🔍 Introducing MIM
Users can deposit Interest-Bearing Assets on abracadabra, and use those as collaterals to borrow the stable coin MIM but how does MIM work? Abracadabra uses interest-bearing crypto assets as collateral to mint MIM, which can be swapped for other stablecoins. Loan liquidations on Abracadabra differ from other stablecoin/lending protocols, in that each collateralized debt position (CDP) is unique and has its own liquidation price. When the liquidation price for an individual CDP is crossed, a liquidator can buy the position by paying off any outstanding MIM.
Since MIM is a USD pegged stable coin, it needs to remain pegged to the USD. The mechanics used rely on arbitrage, keeping it simple. This can happen in several ways:
📍 Users that hold debt, in MIM, might notice that MIM is trading on some market below 1 USD and decide to buy some MIM at this discount to repay some of their debt.
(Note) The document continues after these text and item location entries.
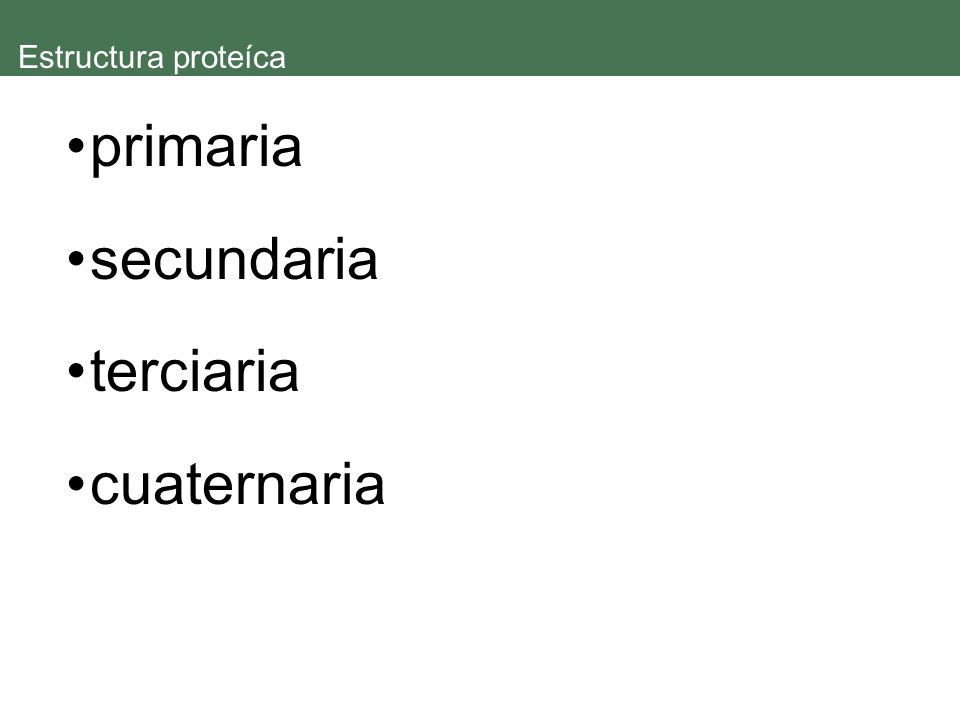
Task: Click the accented 'í' in proteíca
Action: point(252,57)
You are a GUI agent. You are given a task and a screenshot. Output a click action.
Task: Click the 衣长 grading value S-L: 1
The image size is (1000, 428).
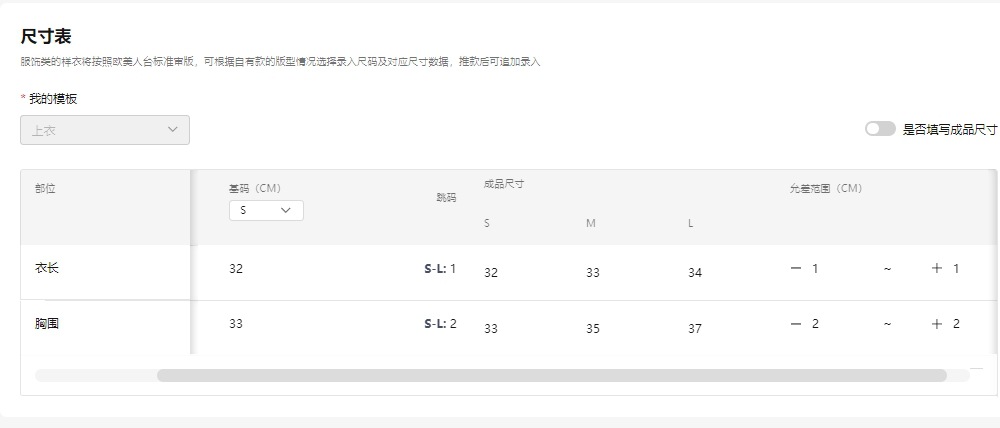pyautogui.click(x=440, y=268)
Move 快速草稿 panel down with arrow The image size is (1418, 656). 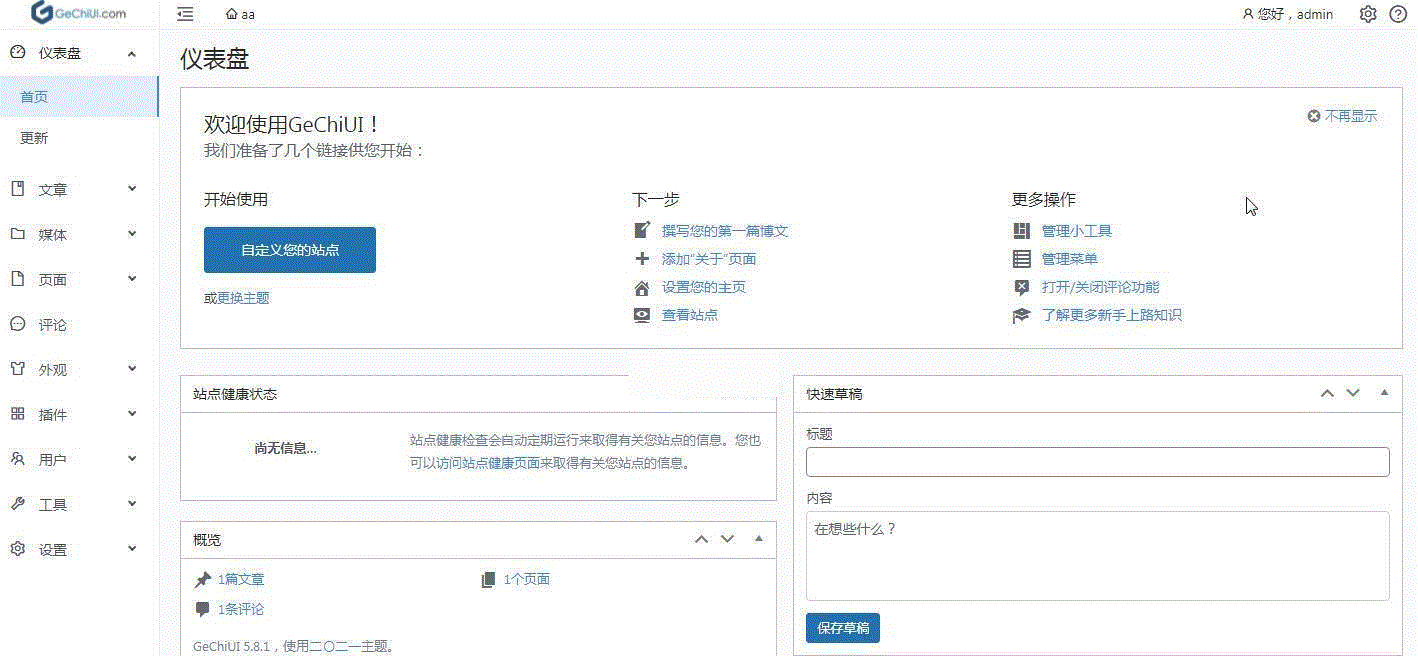[x=1353, y=393]
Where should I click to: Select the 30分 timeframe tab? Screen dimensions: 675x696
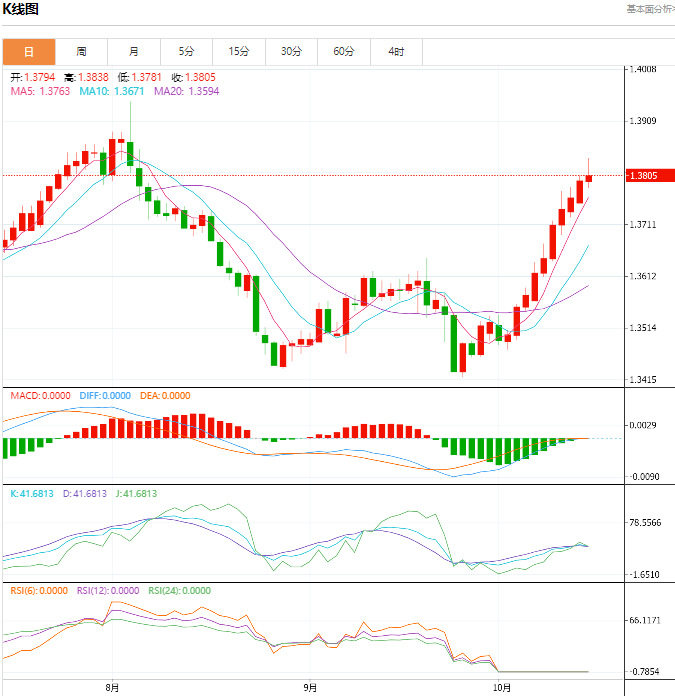coord(291,51)
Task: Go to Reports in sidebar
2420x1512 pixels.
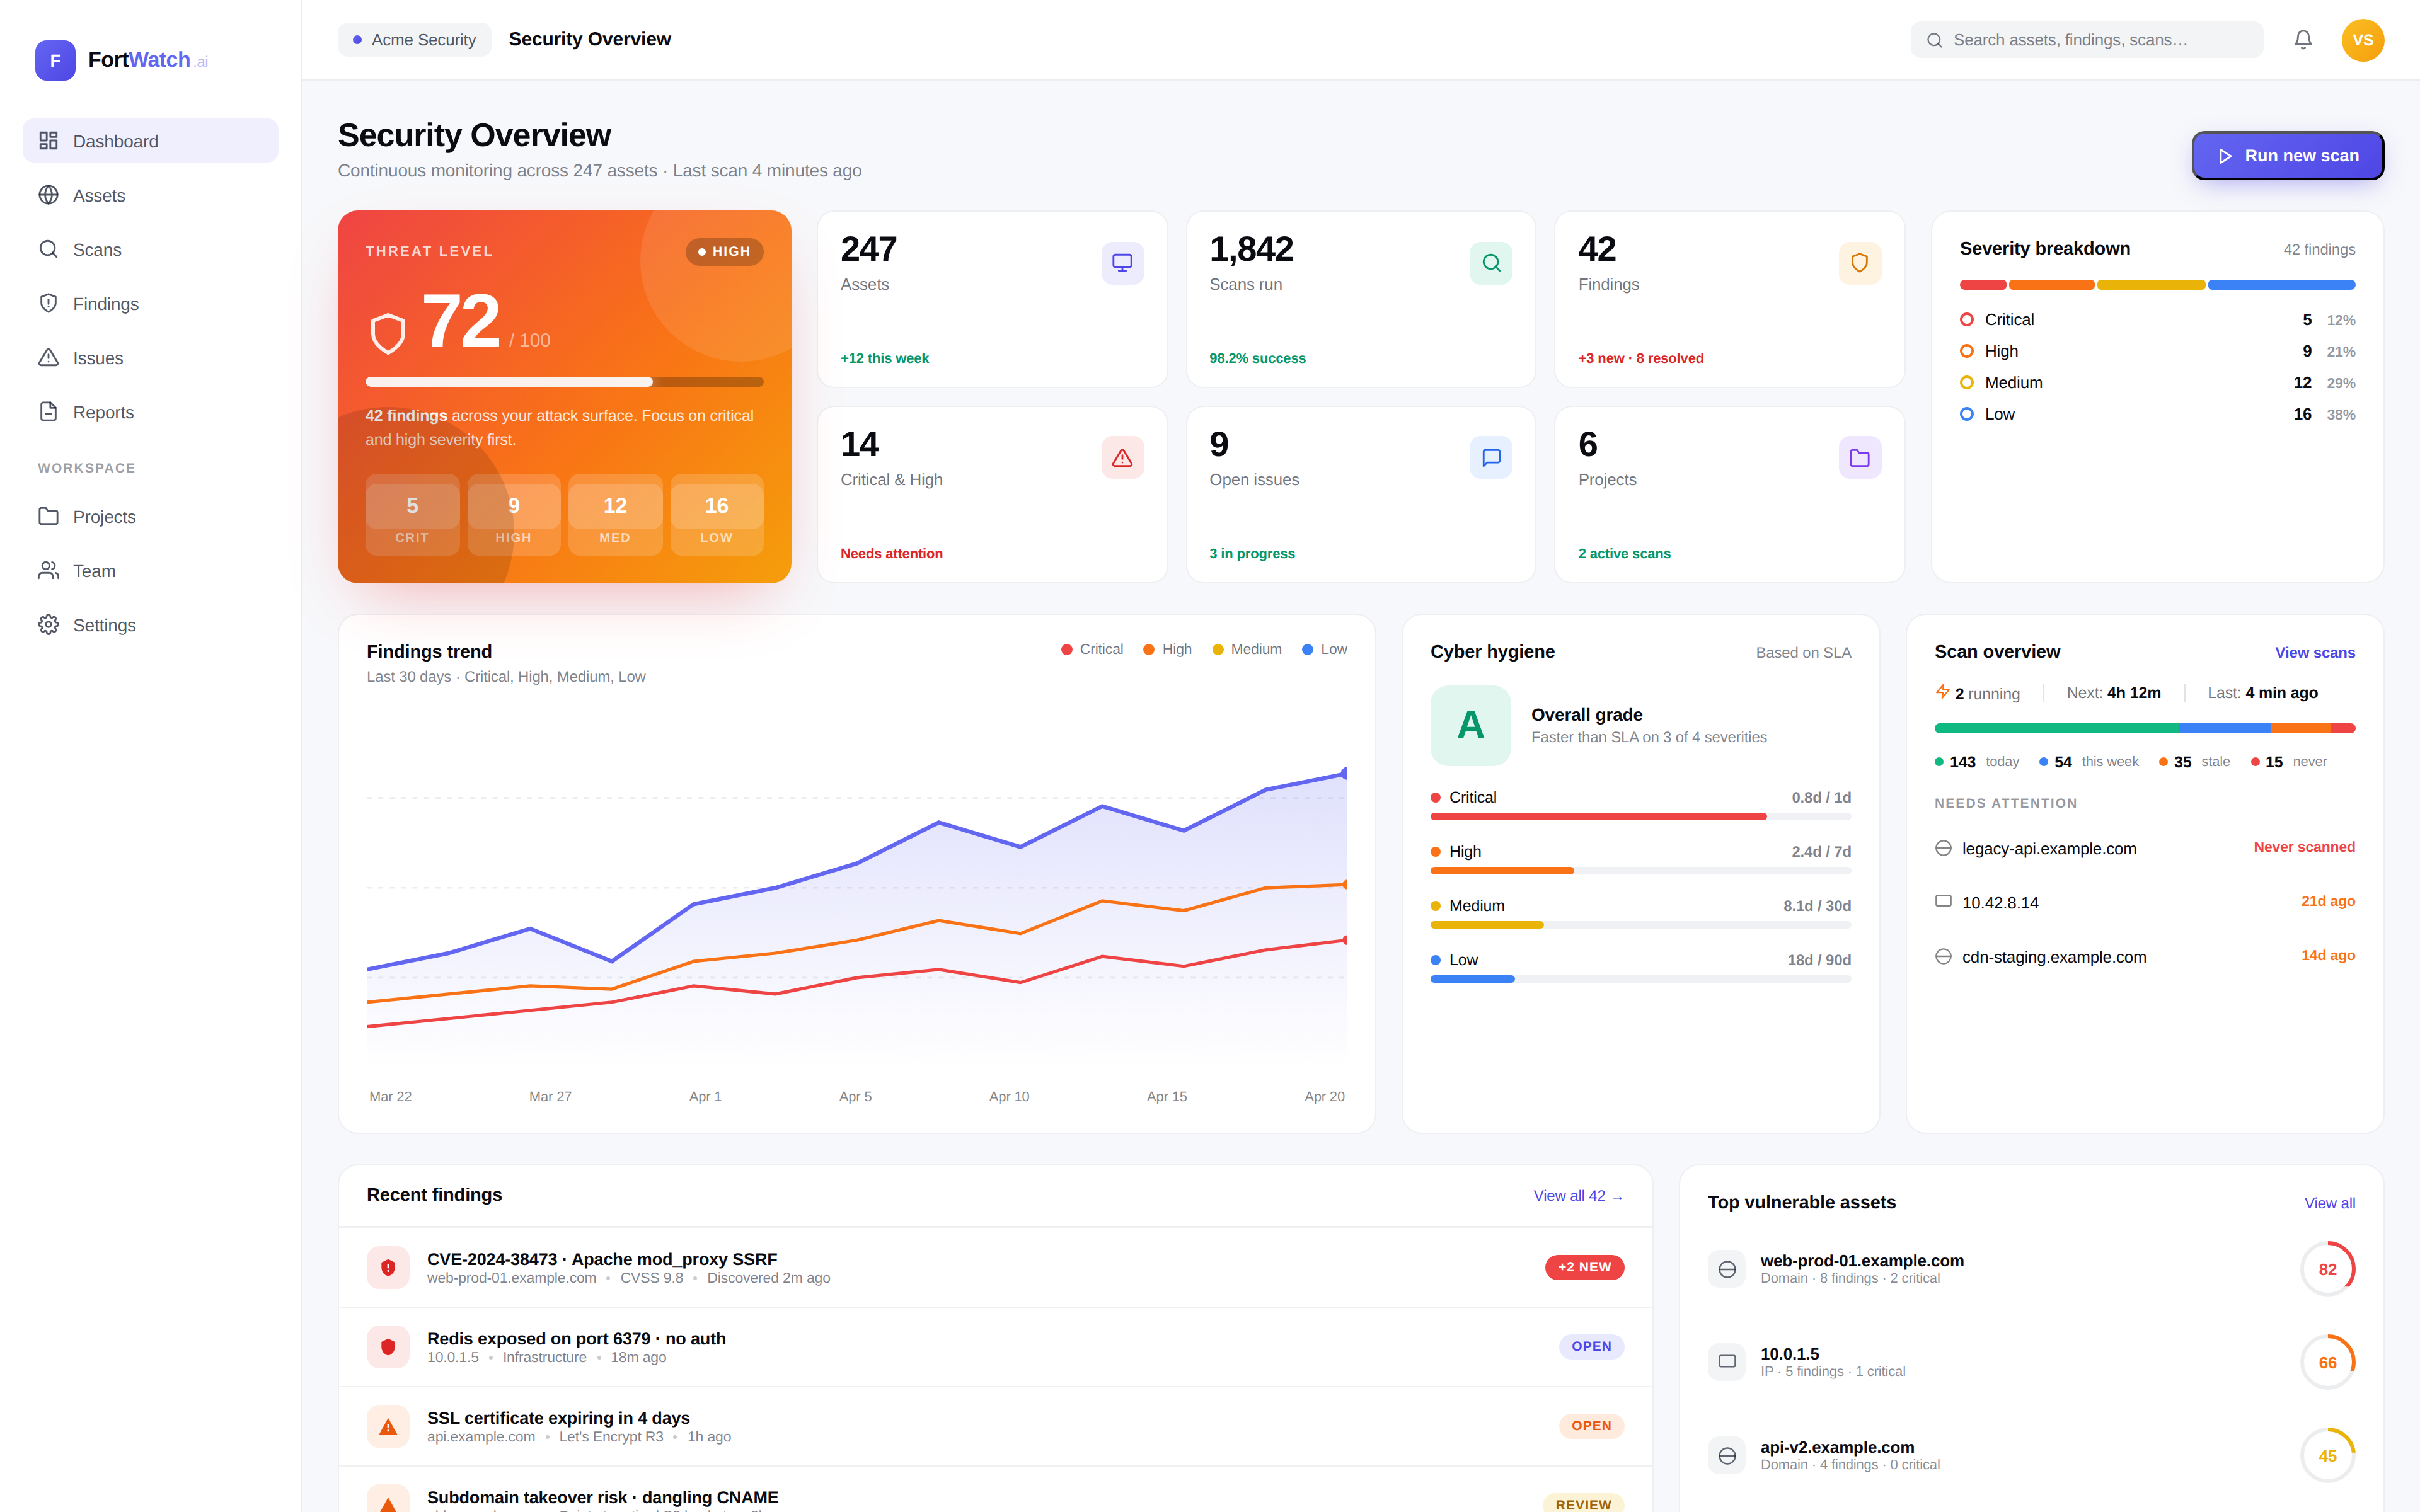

This purchase of MIM will have a price rising effect relative to their volume.
📍 Users that hold components (valid collateral), might notice that MIM is trading on some market above 1 USD and decide to open a position and sell the MIM borrowed to put to use elsewhere. This transaction will have a price lowering effect relative to their volume.
📍 Users that hold other cryptocurrencies, (stablecoins or not) might see MIM trading differently on two of the above mentioned markets and decide to buy MIM on one market where the price is below 1USD and sell on another where the price is either at 1USD or above. This can also happen in reverse.
In most cases, a lot of the Market to Market arbitrage is done by automated bots that constantly monitor pools for opportunities to capitalize on these price differences. This has the benefit of having price pegs being corrected quite rapidly.
MIM presents itself as a stablecoin with high historical volatility and a modest market cap, for this reason it has been classified as a high risk stablecoin, but has shown resilience to various market phases, especially during the bear market.